PG Tips at Premier Inn
Teeny tiny tea station

Up until recently, Premier Inn’s in-bedroom teabag of choice was Twinings Everyday tea which I heartily approved of. But in 2020 – as they did in so many other ways – things changed.

Premier Inn now provides PG Tips teabags in its rooms instead. Originally I thought – in my couple of Premier Inn visits between first and second lockdown – that this might be a temporary anomaly. But sadly, no. It looks like PG Tips are here to stay.

This is a great pity, because PG Tips is, in fact, horrible.

On the bright side, this gives me the opportunity to review the nation’s favourite teabag for this here blog. It’s not like I was ever going to spend actual money on the stuff. I originally told myself that I was going to go into my PG Tips drinking experience with an open mind. But no, that’s clearly not going to happen. I am 47 years old. That means I’ve been drinking occasional cups of PG Tips for the last 40 years or so. Its ubiquitous nature means it’s frequently found in office kitchens, mother and toddler groups, AA meetings and other people’s houses. I already know I don’t like it.

This, however, is the first time that I’ve properly taken the time to figure out why.

Deposit Photos Couple drinking
“Enjoying your tea, dear?” “Dear, God. No.”

A cup of PG Tips tastes simultaneously both too strong and too weak. It’s too strong because the bitter tannin taste gives it the flavour of tea that has been steeped half to death. If you allow the tea bag to infuse for more than 30 seconds then clumps of tea dust rise to the surface giving it an unnervingly mottled appearance. You can mitigate this by not allowing any steeping time at all and just bashing the tea bag about a bit with a spoon before adding the milk. And really, you might as well. Because bitter stewy taste aside, no matter how long you brew it for, the actual Camelia sinensis taste of this tea is always going to be underdeveloped.

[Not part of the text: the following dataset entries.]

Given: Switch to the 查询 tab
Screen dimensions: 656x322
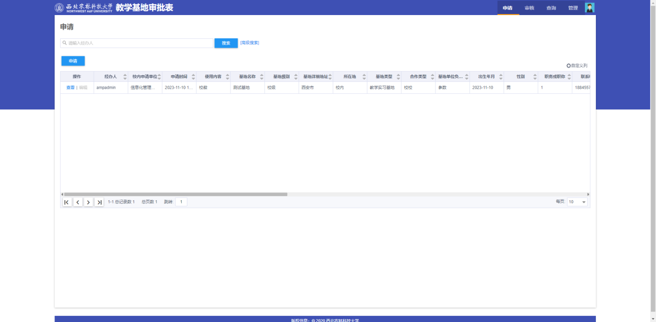Looking at the screenshot, I should [x=551, y=8].
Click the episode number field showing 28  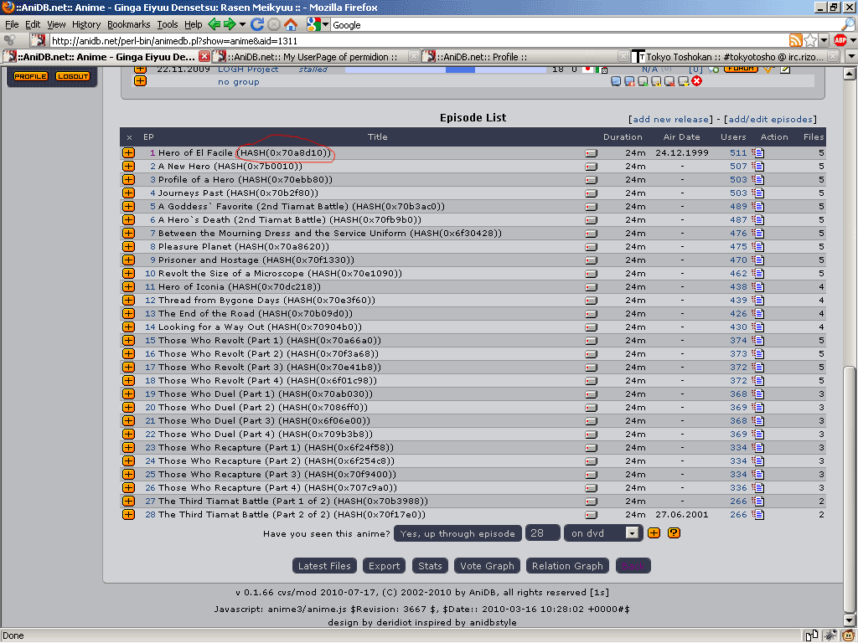[x=543, y=533]
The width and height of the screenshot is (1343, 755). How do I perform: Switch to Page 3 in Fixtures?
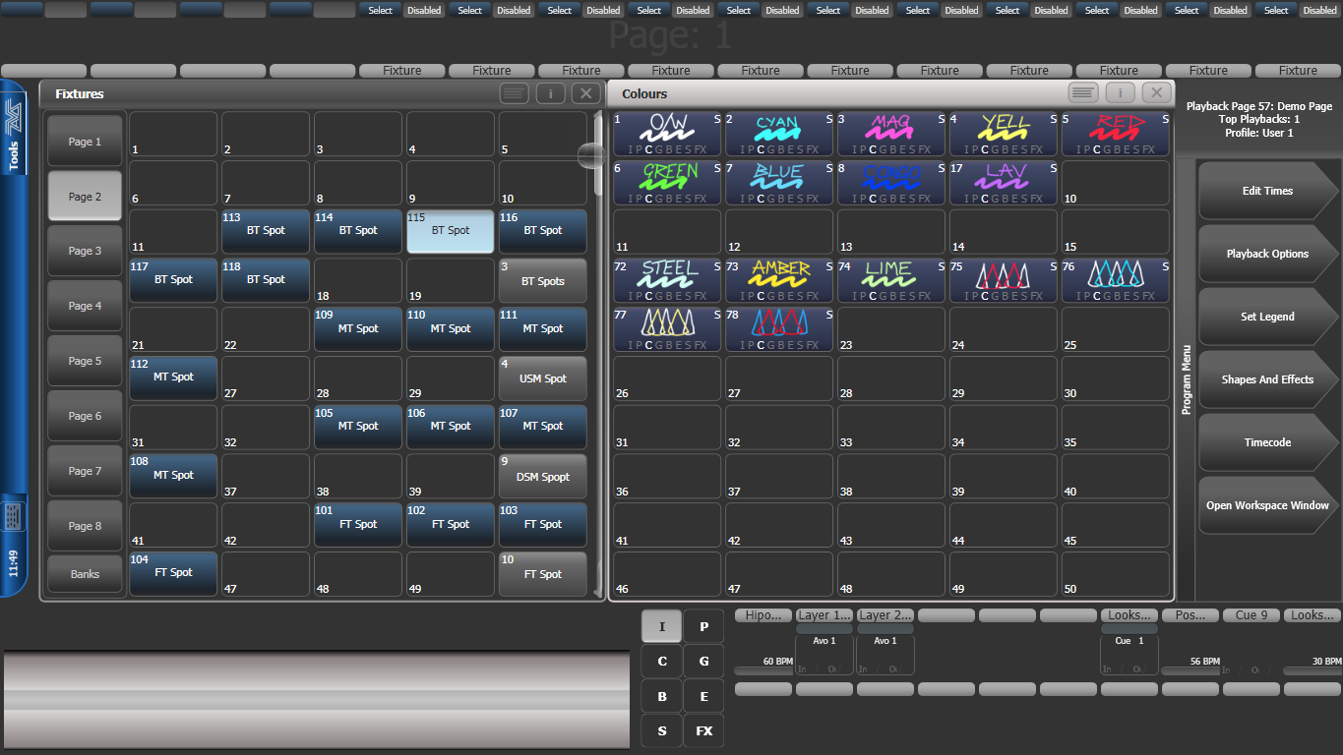coord(85,251)
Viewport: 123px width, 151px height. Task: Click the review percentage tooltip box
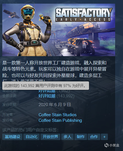point(45,86)
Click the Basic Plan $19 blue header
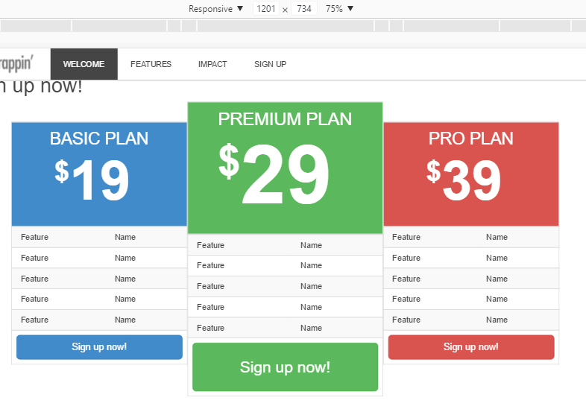The width and height of the screenshot is (586, 412). point(99,174)
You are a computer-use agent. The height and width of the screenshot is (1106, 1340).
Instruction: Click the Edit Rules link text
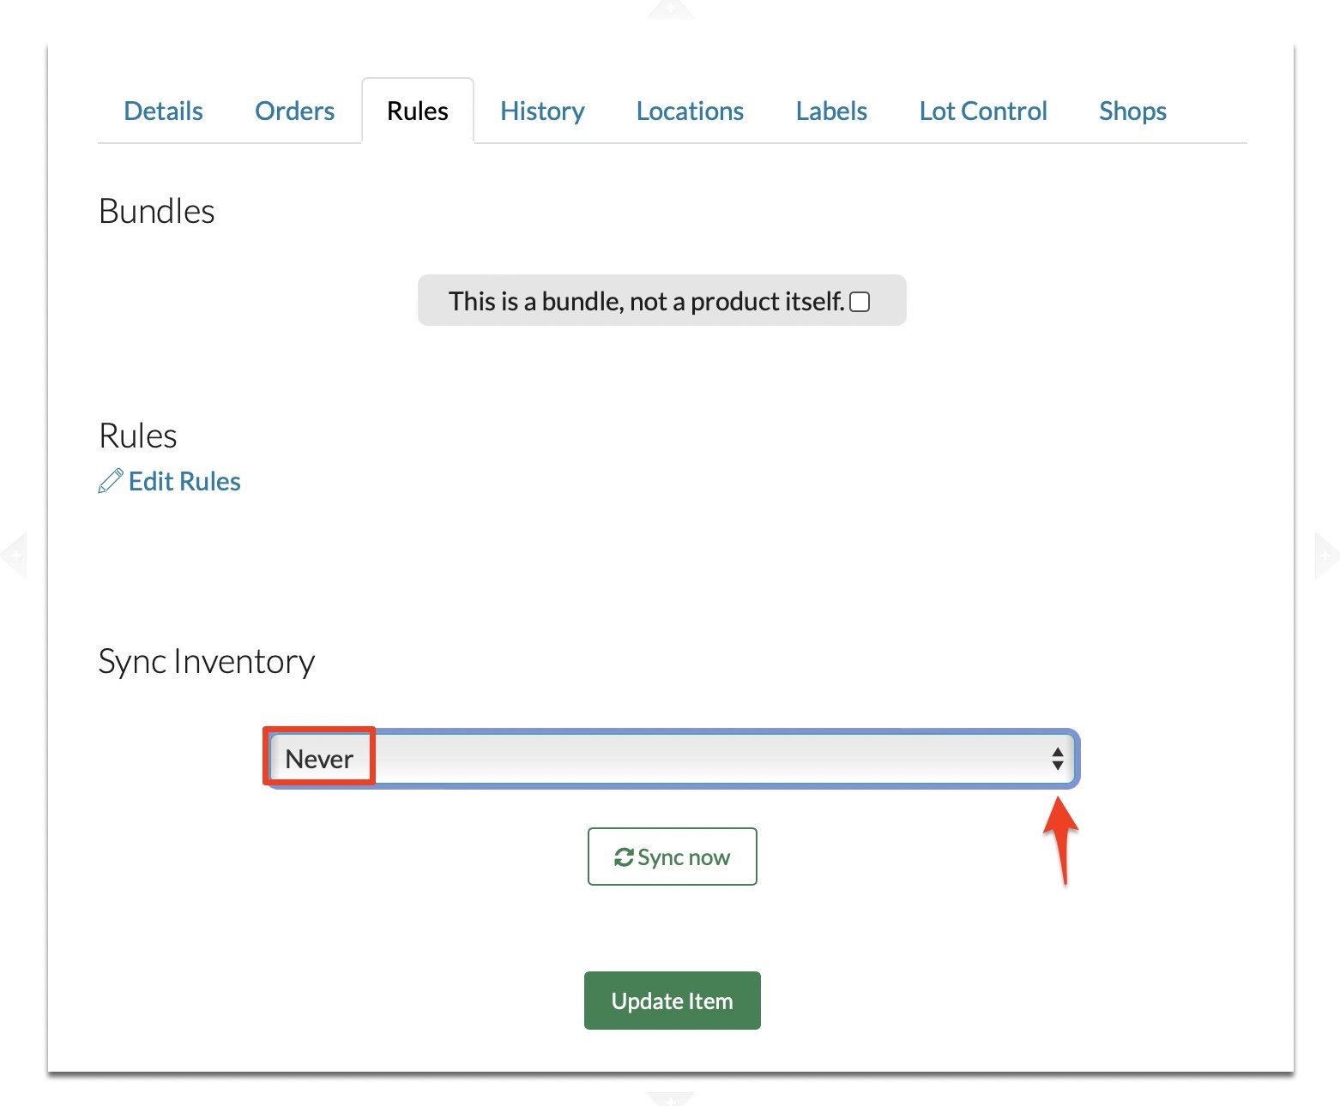pos(184,481)
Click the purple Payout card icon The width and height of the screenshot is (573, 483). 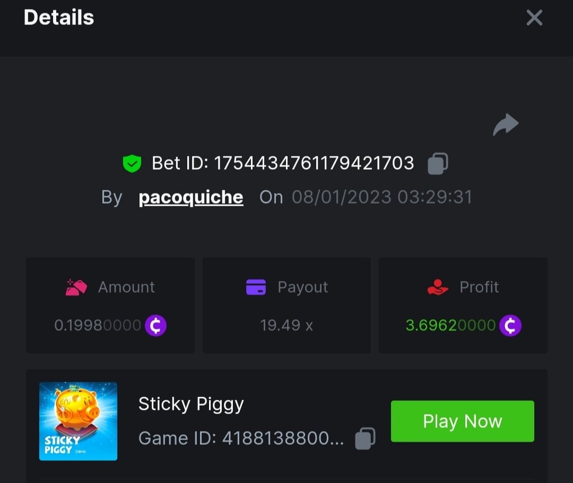point(256,287)
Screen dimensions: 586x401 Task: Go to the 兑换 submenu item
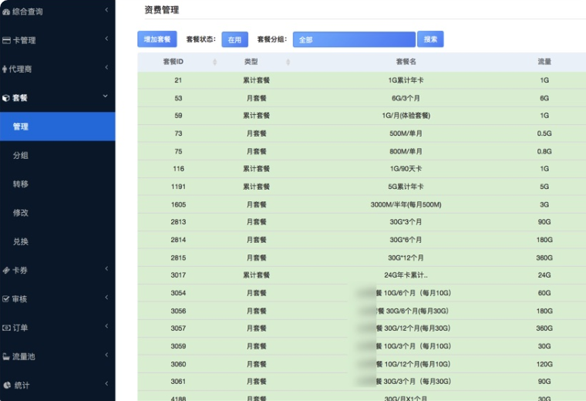pos(21,241)
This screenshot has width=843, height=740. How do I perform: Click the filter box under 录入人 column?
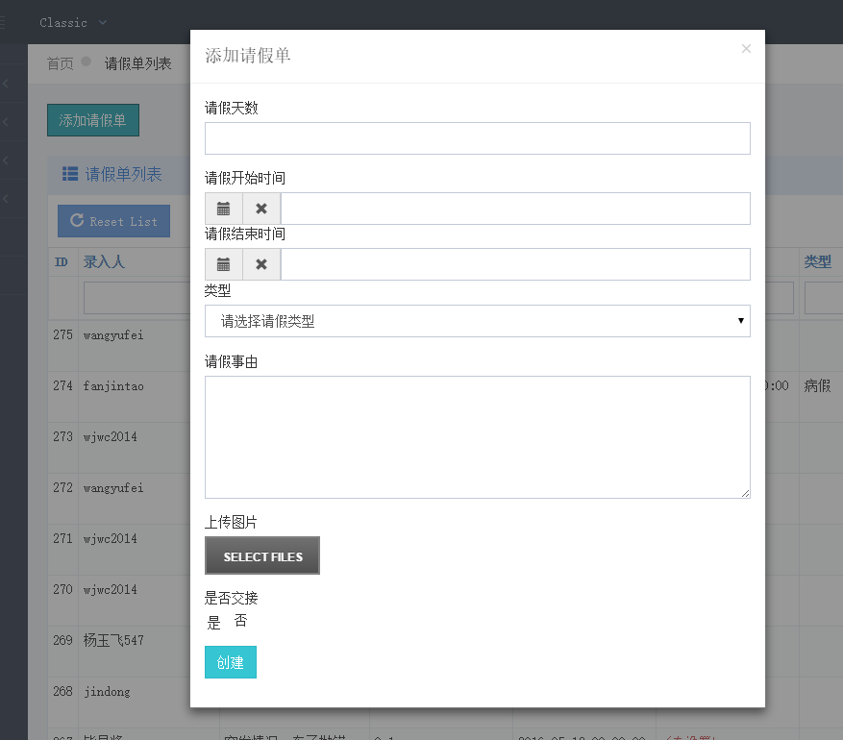[136, 298]
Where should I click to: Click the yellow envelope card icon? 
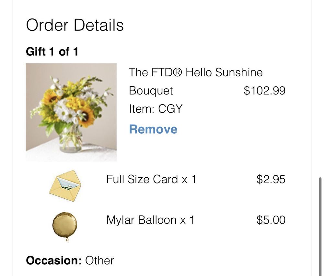click(x=64, y=183)
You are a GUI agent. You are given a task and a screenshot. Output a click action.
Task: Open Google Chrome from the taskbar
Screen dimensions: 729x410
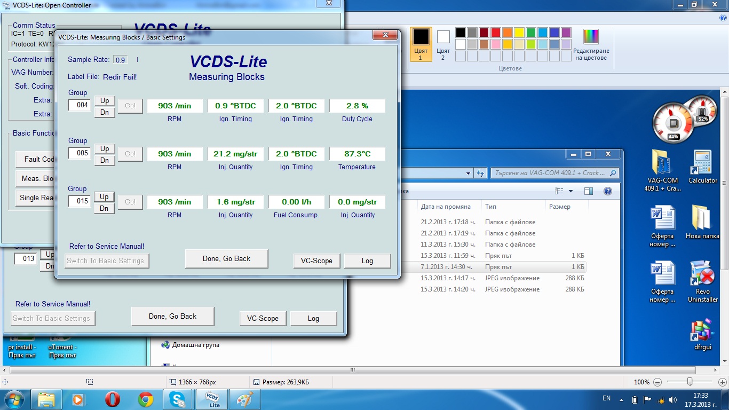(145, 399)
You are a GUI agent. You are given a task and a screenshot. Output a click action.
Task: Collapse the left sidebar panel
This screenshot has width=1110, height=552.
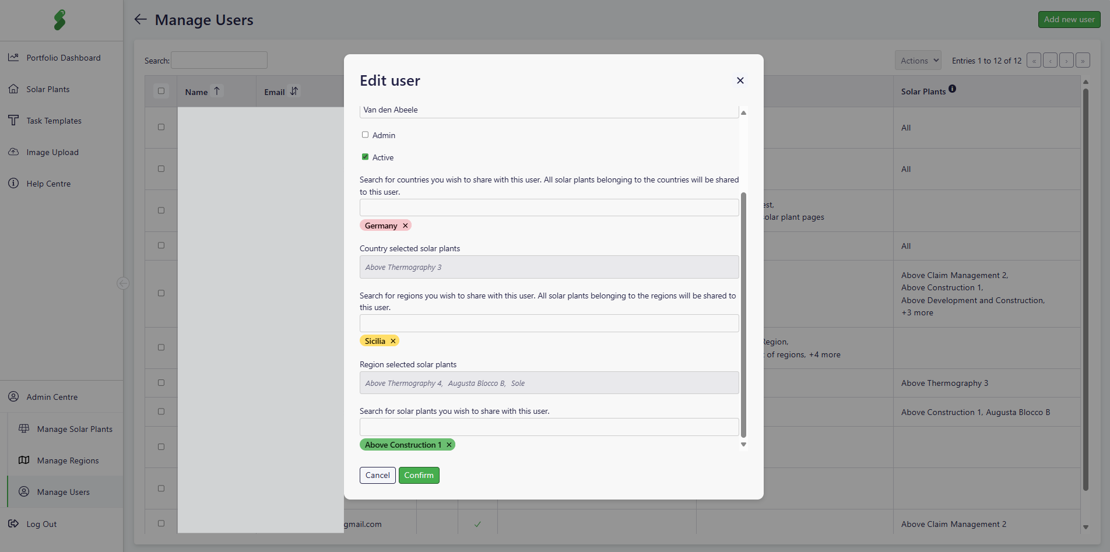click(123, 283)
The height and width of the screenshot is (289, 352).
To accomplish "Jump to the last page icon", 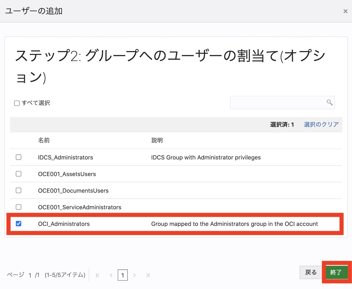I will [x=148, y=275].
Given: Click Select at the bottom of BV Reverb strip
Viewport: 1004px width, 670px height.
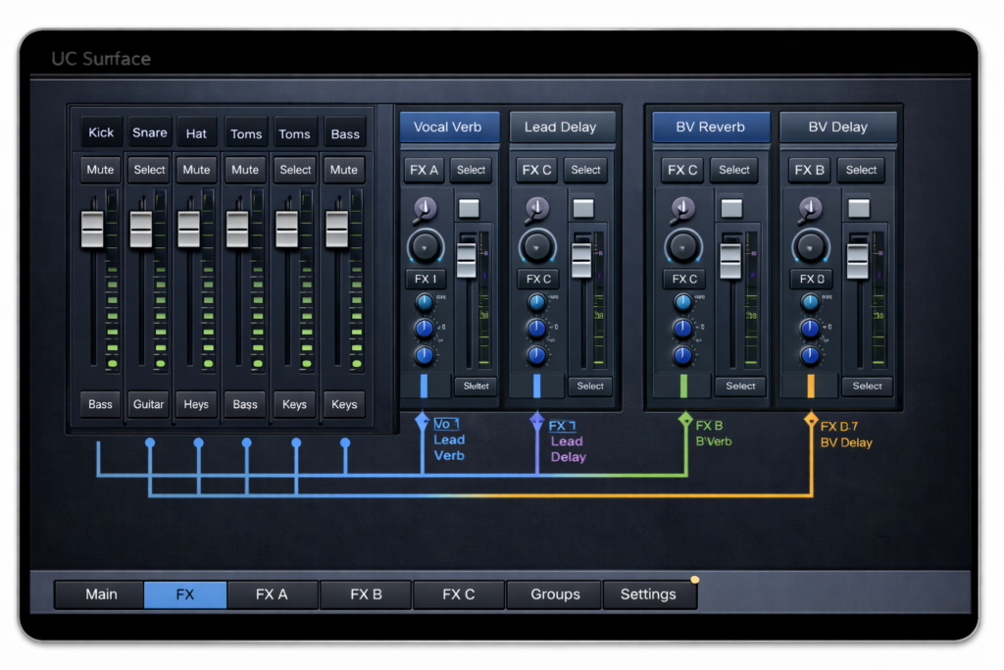Looking at the screenshot, I should (x=740, y=386).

It lacks the depth of flavour of other non PG Tips cups of tea. The quintessential tea taste that makes tea drinking such a joy simply isn’t there. It’s like eating carob instead of proper chocolate. It doesn’t have the oomph.

So why does PG Tips taste so bad? What makes cheap tea tastes cheap?

One of the factors that distinguishes quality teas from cheap teas is the size of the leaves. You’ll have heard me enthuse before about blends which unfold themselves into proper leaf-shaped leaves after steeping.

There are numerous tea leaf classifications which range from the likes of Tippy Golden Flowery Orange Pekoe at the top, down to ‘fannings’ and ‘dust’ at the bottom. Fannings are small crumbs of tea plant and dust is, well, dust. (‘Dust’ isn’t just a pejorative term that we tea snobs like to bandy about, it’s an actual tea classification that makes up the content of a lot of the off-the-shelf, low-end teas.)

The means in which the tea is processed important too. Your really pricey teas will have been laboriously plucked by hand, rolled out and oxidised over several days. Cheap tea employs the Cut Tear Curl (CTC) method, which is a mechanical process designed to get the leaves from from tea plants to teabag as quickly as possible. (There is a whole gradient of tea preparation process between the two.)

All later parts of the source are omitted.